> _PROBLEM TO WORK ON_
Below are entries; print them exactly from the first line through the one containing "Task: Click the help question mark icon".

-.-.-

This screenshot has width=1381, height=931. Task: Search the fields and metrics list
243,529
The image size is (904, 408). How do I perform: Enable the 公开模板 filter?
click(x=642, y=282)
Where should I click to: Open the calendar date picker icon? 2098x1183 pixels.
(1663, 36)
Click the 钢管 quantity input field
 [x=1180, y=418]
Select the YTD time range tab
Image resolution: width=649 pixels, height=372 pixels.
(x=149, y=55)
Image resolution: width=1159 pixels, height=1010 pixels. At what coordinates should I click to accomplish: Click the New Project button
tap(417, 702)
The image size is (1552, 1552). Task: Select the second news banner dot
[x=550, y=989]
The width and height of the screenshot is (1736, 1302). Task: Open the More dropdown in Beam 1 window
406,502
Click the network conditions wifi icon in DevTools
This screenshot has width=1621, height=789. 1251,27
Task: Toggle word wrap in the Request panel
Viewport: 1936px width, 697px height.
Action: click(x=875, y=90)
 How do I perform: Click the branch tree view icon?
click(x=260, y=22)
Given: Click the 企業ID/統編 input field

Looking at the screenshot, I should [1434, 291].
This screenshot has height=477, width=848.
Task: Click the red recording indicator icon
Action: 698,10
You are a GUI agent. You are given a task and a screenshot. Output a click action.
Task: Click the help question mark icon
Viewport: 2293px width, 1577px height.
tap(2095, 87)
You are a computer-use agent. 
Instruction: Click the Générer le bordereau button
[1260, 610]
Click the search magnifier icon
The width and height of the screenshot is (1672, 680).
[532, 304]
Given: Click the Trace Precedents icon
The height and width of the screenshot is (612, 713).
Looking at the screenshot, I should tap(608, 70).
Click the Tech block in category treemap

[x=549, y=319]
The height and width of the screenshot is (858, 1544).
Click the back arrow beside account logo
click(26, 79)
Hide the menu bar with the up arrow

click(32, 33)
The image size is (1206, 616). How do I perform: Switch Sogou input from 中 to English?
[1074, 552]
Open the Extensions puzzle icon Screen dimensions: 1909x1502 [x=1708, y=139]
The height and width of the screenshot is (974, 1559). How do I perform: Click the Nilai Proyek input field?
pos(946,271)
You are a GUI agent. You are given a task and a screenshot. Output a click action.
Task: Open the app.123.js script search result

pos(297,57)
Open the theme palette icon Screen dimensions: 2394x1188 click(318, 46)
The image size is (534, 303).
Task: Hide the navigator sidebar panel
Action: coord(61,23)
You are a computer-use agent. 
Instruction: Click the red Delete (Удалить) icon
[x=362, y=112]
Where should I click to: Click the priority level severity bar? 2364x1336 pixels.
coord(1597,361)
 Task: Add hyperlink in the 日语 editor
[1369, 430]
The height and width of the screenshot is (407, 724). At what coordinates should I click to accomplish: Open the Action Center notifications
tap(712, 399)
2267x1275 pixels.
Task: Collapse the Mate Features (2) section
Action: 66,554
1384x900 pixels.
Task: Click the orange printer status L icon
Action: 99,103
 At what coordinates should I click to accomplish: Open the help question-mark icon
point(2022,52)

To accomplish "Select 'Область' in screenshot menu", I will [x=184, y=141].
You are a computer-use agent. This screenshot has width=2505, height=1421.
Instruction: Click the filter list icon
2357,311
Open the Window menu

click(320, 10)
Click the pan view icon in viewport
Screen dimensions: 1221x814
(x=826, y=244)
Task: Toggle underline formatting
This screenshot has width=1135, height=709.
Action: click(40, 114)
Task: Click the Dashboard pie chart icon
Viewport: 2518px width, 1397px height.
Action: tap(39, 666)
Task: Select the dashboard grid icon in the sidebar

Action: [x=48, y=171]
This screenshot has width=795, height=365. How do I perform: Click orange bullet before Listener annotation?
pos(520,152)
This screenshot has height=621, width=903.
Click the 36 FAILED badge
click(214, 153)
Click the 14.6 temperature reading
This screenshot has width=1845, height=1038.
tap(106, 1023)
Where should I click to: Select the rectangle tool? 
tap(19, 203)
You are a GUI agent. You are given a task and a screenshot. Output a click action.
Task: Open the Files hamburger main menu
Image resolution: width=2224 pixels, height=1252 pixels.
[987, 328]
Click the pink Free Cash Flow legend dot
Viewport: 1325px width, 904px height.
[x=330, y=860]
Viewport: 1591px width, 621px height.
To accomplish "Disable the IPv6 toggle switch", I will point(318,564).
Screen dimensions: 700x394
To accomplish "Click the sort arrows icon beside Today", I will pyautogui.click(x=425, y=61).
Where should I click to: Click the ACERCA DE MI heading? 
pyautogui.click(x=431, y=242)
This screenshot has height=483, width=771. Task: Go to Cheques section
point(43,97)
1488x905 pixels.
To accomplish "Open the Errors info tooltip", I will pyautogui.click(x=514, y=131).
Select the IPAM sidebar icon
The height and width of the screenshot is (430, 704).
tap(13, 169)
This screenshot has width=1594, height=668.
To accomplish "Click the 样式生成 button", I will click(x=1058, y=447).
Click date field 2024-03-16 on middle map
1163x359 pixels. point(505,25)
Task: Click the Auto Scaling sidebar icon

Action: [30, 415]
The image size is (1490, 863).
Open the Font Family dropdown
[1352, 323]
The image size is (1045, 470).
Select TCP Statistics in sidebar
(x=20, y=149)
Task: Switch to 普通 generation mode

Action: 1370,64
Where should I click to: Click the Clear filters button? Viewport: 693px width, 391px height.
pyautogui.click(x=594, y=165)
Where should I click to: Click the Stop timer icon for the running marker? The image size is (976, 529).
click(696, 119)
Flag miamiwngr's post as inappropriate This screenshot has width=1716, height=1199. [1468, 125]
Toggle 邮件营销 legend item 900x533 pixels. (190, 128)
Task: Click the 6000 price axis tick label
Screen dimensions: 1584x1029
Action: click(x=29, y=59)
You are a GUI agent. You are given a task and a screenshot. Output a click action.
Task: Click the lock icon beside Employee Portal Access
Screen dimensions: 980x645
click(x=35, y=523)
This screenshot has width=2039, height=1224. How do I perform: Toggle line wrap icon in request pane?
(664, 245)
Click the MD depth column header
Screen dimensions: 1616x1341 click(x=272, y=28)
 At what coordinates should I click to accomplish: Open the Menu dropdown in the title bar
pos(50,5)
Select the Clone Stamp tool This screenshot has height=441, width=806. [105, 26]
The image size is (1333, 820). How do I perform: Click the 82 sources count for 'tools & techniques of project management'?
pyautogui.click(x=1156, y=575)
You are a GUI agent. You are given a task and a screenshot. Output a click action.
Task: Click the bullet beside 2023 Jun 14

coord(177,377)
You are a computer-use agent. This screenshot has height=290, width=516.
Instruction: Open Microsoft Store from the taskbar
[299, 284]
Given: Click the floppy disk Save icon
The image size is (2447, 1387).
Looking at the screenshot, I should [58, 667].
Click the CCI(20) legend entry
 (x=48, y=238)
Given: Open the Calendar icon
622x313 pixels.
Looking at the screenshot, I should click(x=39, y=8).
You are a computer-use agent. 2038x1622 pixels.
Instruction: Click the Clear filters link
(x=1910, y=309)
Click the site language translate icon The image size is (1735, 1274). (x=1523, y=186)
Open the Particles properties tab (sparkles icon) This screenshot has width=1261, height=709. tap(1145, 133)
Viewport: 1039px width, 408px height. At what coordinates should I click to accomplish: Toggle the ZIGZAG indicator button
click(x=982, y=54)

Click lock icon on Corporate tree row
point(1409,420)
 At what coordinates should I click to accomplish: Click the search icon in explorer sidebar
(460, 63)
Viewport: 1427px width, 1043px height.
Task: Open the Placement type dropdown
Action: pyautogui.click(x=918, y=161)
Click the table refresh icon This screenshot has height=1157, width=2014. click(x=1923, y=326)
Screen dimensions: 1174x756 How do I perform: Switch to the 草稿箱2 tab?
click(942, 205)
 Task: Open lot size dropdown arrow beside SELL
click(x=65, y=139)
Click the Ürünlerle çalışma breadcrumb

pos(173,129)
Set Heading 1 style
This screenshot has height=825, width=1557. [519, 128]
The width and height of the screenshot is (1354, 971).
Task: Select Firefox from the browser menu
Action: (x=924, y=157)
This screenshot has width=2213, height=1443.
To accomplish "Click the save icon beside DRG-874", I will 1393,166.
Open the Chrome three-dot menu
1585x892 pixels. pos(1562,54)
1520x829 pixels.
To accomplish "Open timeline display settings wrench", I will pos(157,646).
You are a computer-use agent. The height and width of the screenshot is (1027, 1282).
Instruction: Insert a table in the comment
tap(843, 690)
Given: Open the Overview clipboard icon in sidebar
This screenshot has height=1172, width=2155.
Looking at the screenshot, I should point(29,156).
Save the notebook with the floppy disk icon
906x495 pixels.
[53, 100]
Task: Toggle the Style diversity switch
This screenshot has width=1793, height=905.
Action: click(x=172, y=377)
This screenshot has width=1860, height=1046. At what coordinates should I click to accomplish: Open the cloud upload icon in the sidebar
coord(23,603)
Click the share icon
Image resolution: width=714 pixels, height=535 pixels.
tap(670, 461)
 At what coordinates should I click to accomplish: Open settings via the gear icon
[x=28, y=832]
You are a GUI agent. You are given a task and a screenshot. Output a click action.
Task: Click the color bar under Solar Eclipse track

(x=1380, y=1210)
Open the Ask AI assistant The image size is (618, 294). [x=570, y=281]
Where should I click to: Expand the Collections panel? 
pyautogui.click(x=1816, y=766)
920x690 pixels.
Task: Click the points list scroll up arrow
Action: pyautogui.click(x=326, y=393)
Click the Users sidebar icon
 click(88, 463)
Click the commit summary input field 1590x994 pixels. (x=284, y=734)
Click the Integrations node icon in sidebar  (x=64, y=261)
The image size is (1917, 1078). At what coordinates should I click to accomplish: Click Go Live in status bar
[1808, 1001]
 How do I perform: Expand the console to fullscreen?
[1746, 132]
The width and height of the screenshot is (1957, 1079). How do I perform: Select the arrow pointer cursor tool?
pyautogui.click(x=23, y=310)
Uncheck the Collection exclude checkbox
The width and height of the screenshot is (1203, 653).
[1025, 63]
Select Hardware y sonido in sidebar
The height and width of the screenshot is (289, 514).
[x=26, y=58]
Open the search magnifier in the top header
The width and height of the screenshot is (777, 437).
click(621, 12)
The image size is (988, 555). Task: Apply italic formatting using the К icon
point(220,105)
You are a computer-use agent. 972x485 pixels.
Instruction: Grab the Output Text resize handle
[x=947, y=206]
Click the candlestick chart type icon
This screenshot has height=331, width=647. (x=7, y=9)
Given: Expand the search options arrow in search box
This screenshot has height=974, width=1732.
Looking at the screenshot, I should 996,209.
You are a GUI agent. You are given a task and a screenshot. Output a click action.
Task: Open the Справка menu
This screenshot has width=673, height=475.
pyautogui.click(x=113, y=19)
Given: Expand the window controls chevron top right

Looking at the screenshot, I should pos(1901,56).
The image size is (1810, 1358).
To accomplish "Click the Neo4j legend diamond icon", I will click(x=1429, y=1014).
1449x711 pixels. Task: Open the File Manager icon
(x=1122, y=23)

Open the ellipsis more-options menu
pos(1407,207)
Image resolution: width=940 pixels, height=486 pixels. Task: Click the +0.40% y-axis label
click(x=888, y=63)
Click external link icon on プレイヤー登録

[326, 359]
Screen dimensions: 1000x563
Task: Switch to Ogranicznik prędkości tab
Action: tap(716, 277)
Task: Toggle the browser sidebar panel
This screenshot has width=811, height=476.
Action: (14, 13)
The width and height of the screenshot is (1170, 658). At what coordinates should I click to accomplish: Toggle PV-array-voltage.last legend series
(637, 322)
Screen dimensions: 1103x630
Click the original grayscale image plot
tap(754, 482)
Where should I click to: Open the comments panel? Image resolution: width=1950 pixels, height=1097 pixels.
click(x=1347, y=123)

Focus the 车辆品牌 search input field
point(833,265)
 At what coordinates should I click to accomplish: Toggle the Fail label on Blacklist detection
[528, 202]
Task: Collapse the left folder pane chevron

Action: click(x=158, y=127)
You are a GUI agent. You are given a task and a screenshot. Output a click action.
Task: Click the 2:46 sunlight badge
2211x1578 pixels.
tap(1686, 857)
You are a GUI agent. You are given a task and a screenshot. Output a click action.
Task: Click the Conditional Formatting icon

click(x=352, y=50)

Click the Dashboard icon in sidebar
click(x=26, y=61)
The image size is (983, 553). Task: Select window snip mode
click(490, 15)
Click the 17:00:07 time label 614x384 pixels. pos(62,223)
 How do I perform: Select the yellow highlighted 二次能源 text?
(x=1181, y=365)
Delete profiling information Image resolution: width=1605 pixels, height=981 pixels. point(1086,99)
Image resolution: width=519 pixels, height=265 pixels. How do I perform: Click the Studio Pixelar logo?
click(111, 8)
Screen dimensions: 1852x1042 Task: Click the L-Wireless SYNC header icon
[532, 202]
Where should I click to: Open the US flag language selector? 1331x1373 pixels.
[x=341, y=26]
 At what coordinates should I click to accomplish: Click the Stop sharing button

-.-.-

> _WRITTEN RESPONSE_
This screenshot has width=1381, height=931. Task: Search the fields and metrics list
243,529
The image size is (904, 408). How do I perform: Enable the 公开模板 filter?
click(x=642, y=282)
Where should I click to: Open the calendar date picker icon? 2098x1183 pixels.
(1663, 36)
Click the 钢管 quantity input field
 [x=1180, y=418]
Select the YTD time range tab
Image resolution: width=649 pixels, height=372 pixels.
(x=149, y=55)
Image resolution: width=1159 pixels, height=1010 pixels. At what coordinates should I click to accomplish: Click the New Project button
tap(417, 702)
The image size is (1552, 1552). Task: Select the second news banner dot
[x=550, y=989]
The width and height of the screenshot is (1736, 1302). Task: Open the More dropdown in Beam 1 window
406,502
Click the network conditions wifi icon in DevTools
This screenshot has width=1621, height=789. 1251,27
Task: Toggle word wrap in the Request panel
Viewport: 1936px width, 697px height.
Action: click(x=875, y=90)
 How do I perform: Click the branch tree view icon?
click(x=260, y=22)
Given: Click the 企業ID/統編 input field

Looking at the screenshot, I should [1434, 291].
This screenshot has height=477, width=848.
Task: Click the red recording indicator icon
Action: 698,10
You are a GUI agent. You are given a task and a screenshot. Output a click action.
Task: Click the help question mark icon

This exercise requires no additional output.